### Brief
What you return must match the records word for word, except that pictures are dropped.

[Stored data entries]
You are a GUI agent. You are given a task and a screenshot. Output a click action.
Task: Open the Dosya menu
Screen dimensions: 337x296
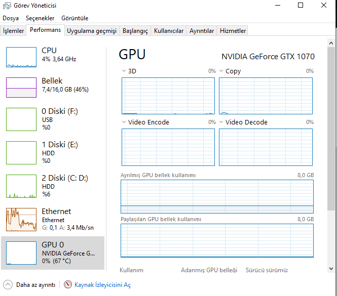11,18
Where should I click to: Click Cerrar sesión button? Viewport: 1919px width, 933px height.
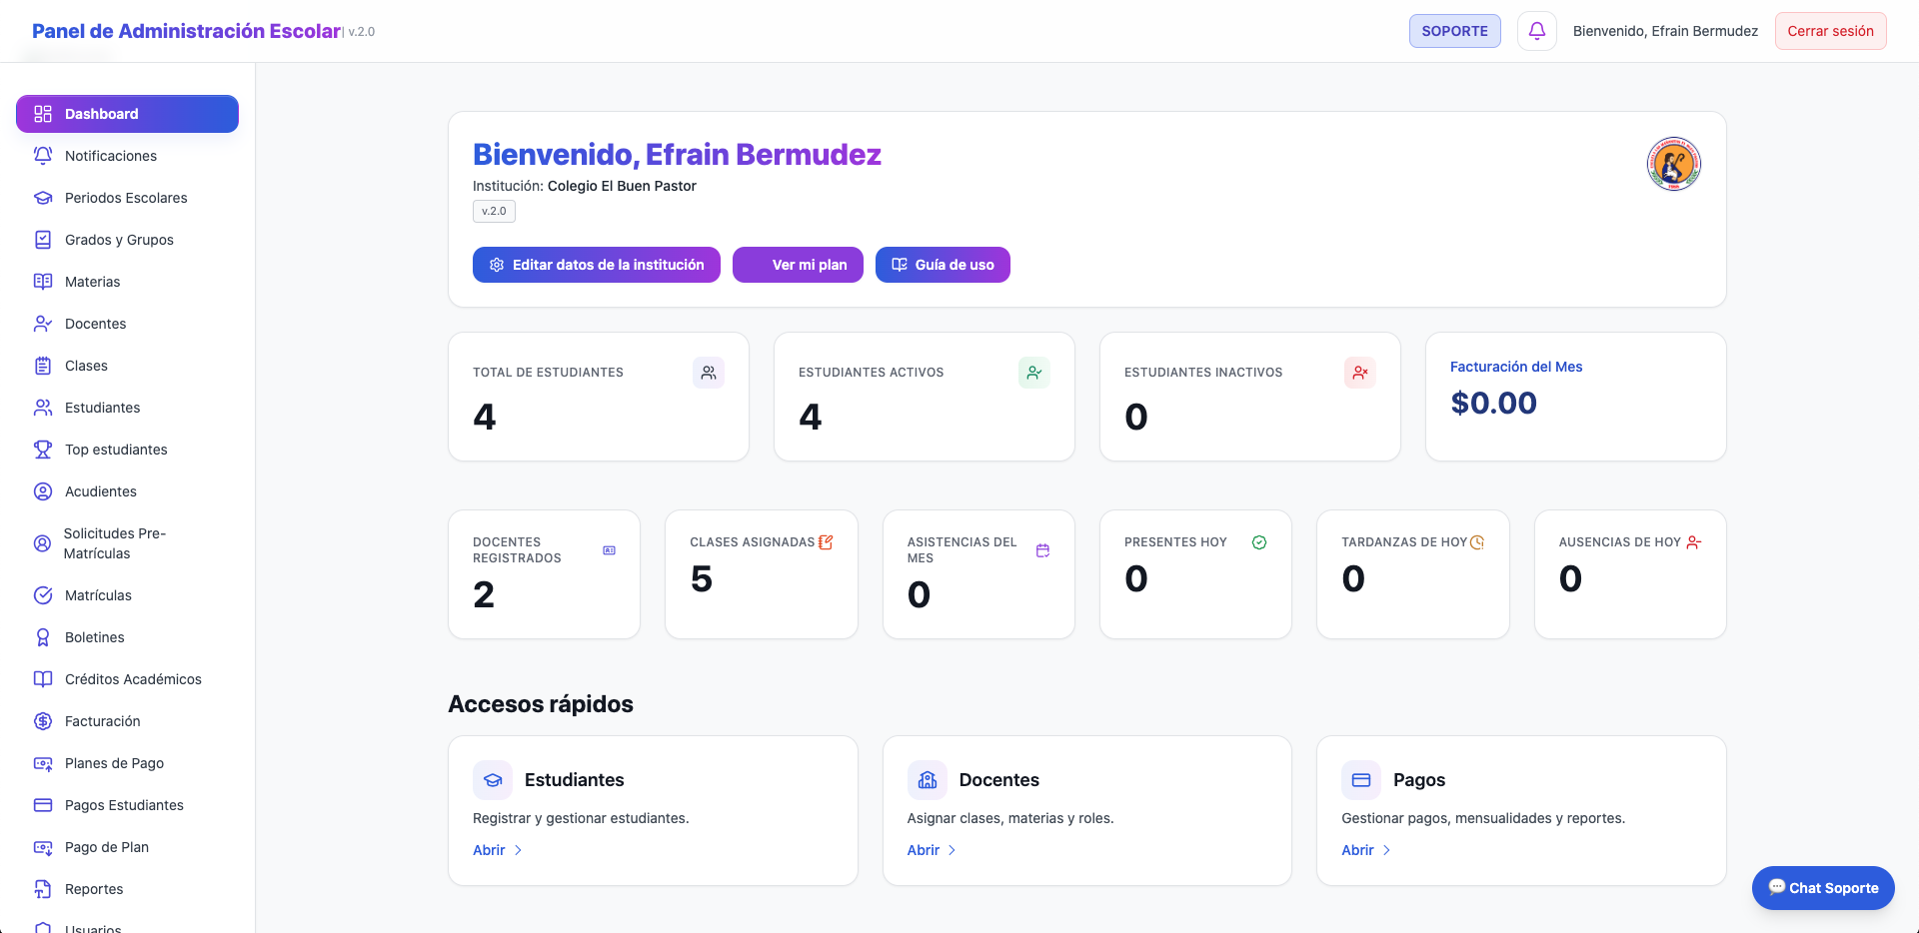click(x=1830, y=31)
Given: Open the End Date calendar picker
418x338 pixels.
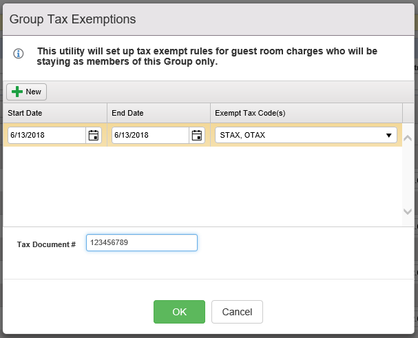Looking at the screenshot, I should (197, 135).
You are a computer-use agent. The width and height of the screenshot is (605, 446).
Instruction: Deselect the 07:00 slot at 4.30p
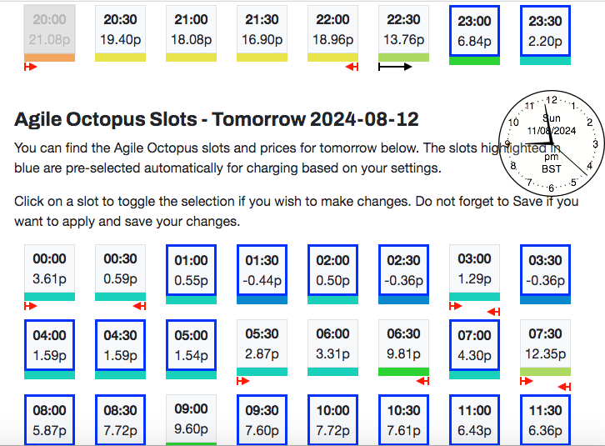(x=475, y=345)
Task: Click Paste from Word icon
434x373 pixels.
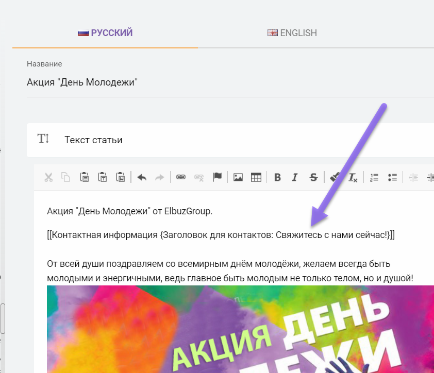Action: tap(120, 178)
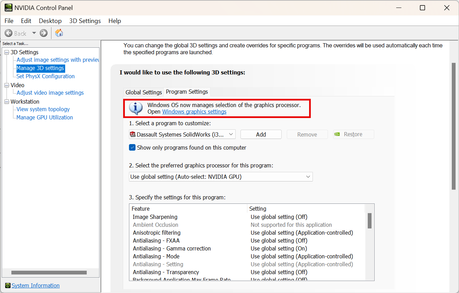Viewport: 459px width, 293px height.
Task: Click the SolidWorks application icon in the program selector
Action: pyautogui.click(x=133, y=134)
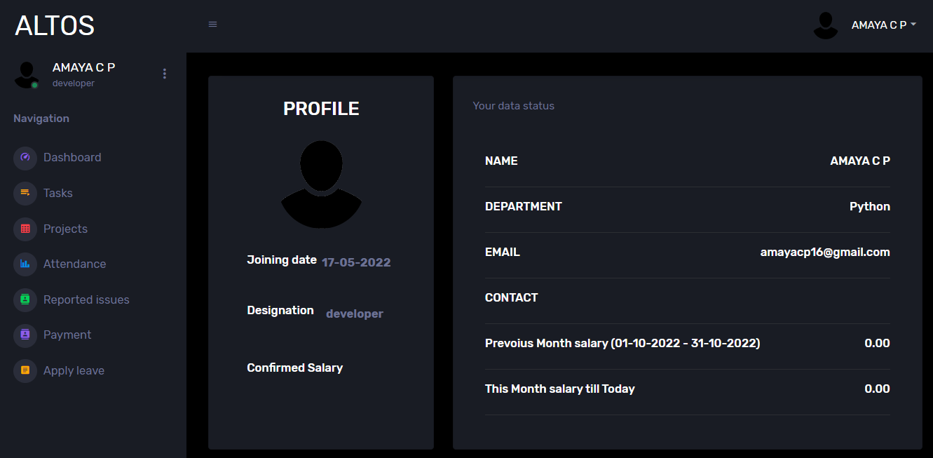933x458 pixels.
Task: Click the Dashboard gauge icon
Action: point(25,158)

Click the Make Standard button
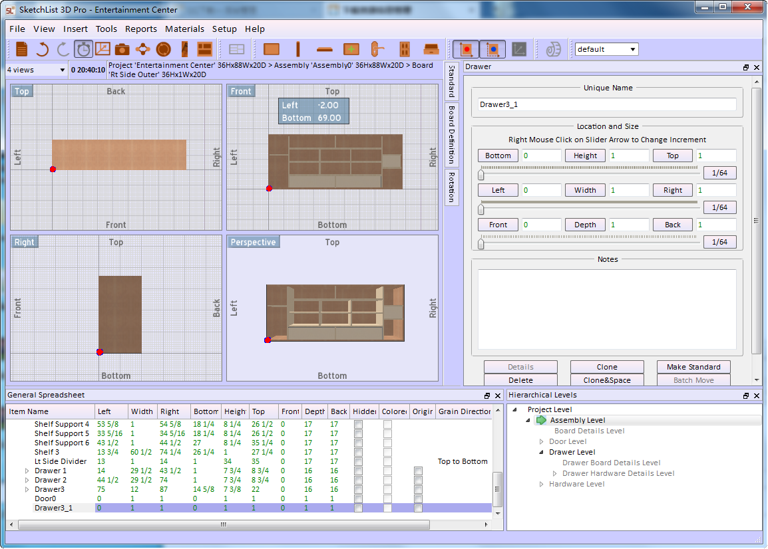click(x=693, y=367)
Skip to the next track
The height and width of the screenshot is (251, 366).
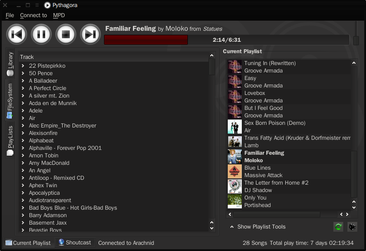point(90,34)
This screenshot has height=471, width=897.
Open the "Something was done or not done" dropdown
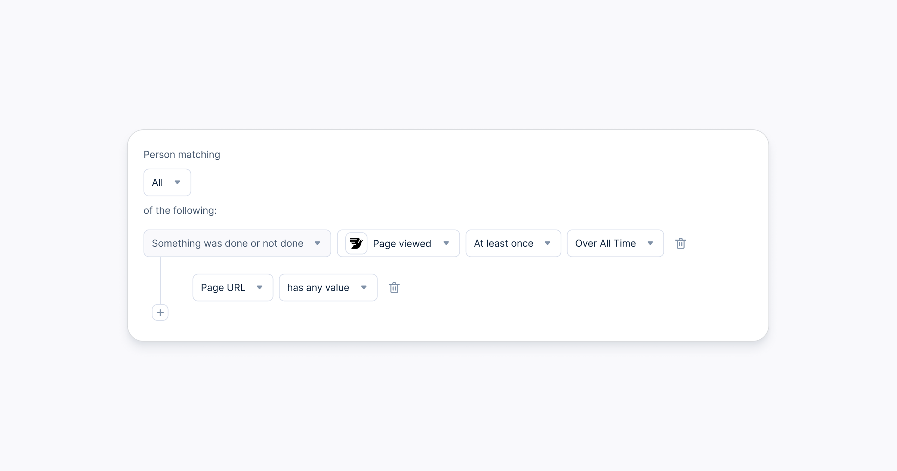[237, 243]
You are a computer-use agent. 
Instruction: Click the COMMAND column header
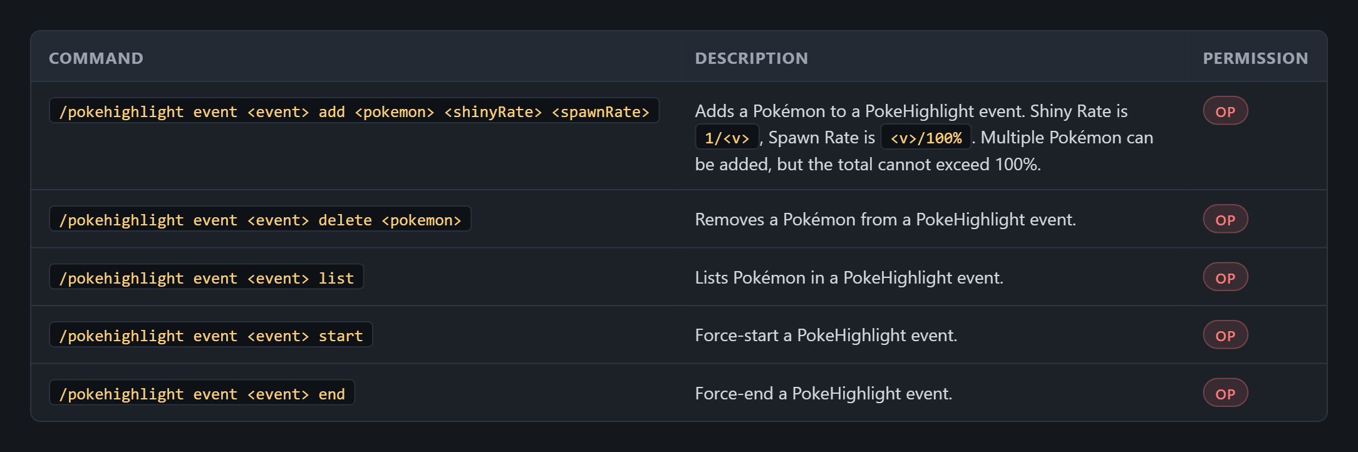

### Completed task
You are a GUI agent. You are given a task and a screenshot. Output a click action.
Task: Open the Dosya menu
Screen dimensions: 337x296
11,18
Where should I click to: Click Cerrar sesión button? Viewport: 1919px width, 933px height.
click(x=1830, y=31)
Given: Open the End Date calendar picker
418x338 pixels.
Looking at the screenshot, I should (197, 135).
You are a computer-use agent. The width and height of the screenshot is (605, 446).
Instruction: Deselect the 07:00 slot at 4.30p
(x=475, y=345)
Task: Click Paste from Word icon
434x373 pixels.
Action: tap(120, 178)
Viewport: 459px width, 293px height.
Task: Click the SolidWorks application icon in the program selector
Action: pyautogui.click(x=133, y=134)
933x458 pixels.
Task: Click the Dashboard gauge icon
Action: point(25,158)

Click the Make Standard button
click(x=693, y=367)
Skip to the next track
The height and width of the screenshot is (251, 366).
point(90,34)
This screenshot has height=471, width=897.
Open the "Something was done or not done" dropdown
[237, 243]
You are a computer-use agent. 
Instruction: Click the COMMAND column header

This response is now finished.